* [LIST OF TASKS]:
1. In the forum thread on squadron meeting times, why does TheSkyHornet object to the Sunday 3:00-5:30pm meeting? Answer in one to three sentences.
2. Carry on the forum thread on squadron meeting times from the point where it stops.

I wish that we were able to have a weekend time. Leaving work, getting to the squadron, skipping third mess all to meet an 1800 start time on a week night was terrible.
Strup-"Belligerent....at times...."
AFRCC SMC 10-97
NSS ISC 05-00
USAF SOS 2000
USAF ACSC 2011
US NWC 2016
USMC CSCDEP 2023

TheSkyHornet

Quote from: A.Member on August 12, 2015, 07:52:24 PM
That's a pretty crappy meeting time.  I'd look to change that ASAP.

Personally, I agree because it's inconvenient for people who have weekend plans, and if we want to have an event on Sunday, we lose the meeting to actually discuss things. I'm not a fan of a 3:00-5:30pm meeting on Sunday.

I guess the logic was "My kid has to be in school the next day, so we can't do it on a weekday evening." I think we'd see a bigger turnout and a better chance to plan events around weekends rather than plan around the meeting schedule.

Quote from: THRAWN on August 12, 2015, 08:17:16 PM
I wish that we were able to have a weekend time. Leaving work, getting to the squadron, skipping third mess all to meet an 1800 start time on a week night was terrible.

* [MATERIAL]:
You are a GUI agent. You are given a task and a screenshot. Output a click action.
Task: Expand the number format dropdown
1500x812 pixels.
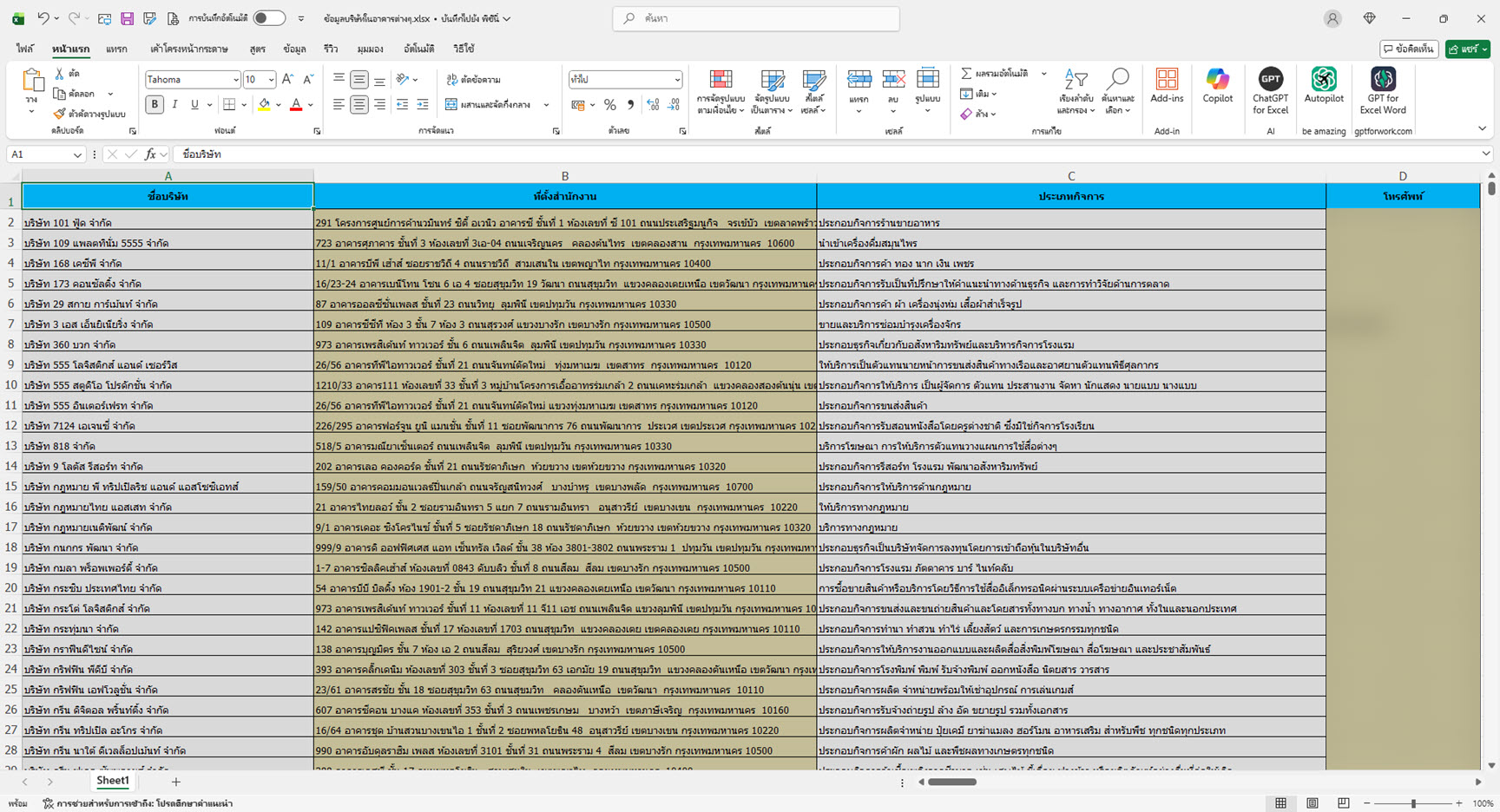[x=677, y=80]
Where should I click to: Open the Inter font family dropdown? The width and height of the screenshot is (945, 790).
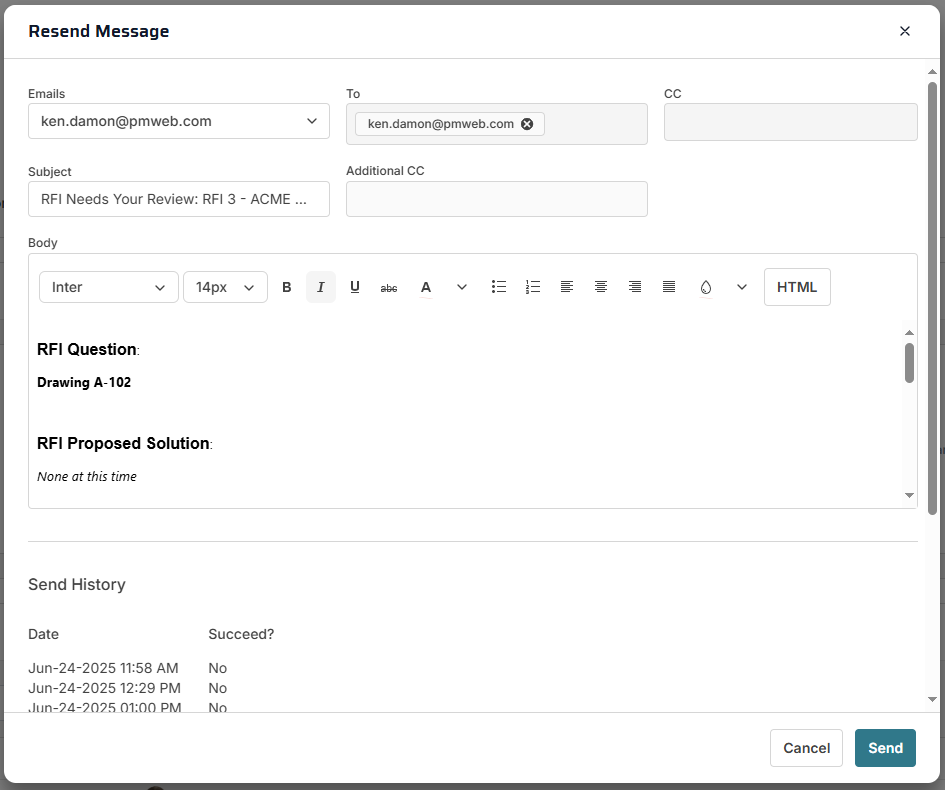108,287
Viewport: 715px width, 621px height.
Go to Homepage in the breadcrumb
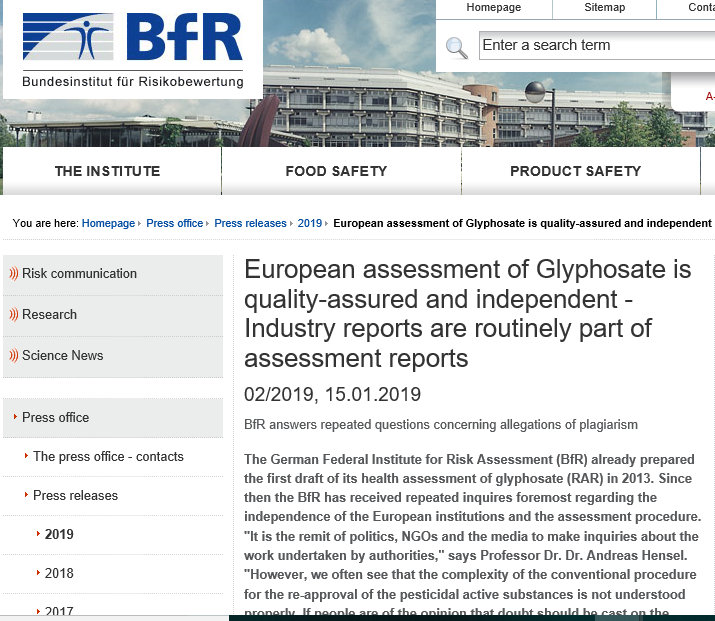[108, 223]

* [OUTPUTS]:
1. TheSkyHornet finds it inconvenient for members who have weekend plans. It also means that if the group holds an event on a Sunday, the meeting where things actually get discussed is lost.

2.
The squadron where I'm doing my flight training at meets Tuesday at 7pm until 9:30 on school days and 10:00 during the summer. It's a bit late for us working folk when I have a half-hour drive, but it's actually a very nice meeting time and the turnout is ridiculously heavy.

Holding Pattern

I'll throw out there that the FEMA Professional Development series is a rather useful item to throw on the agenda for SMs.

http://training.fema.gov/is/searchis.aspx?search=pds

I personally think CAP should incorporate these courses into the ES track.

Paul Creed III

Ohio Wing will hosting the Fall 2015 Great Lakes Region Training Weekend in October.

https://goo.gl/6hvBeK

The training weekend draws at least 100 people and I have seen training weekends pushing 175 or more people.
Lt Col Paul Creed III, CAP
Group 3 Ohio Wing sUAS Program Manager

EMT-83

Quote from: TheSkyHornet on August 12, 2015, 06:19:24 PMOur squadron has a pilot, who I will not acknowledge as active since he doesn't show face at our meetings, ever. The only time he shows up is to conduct the O-Flights, and that's it, and he has to borrow the aircraft from another squadron anyway since we don't have a plane.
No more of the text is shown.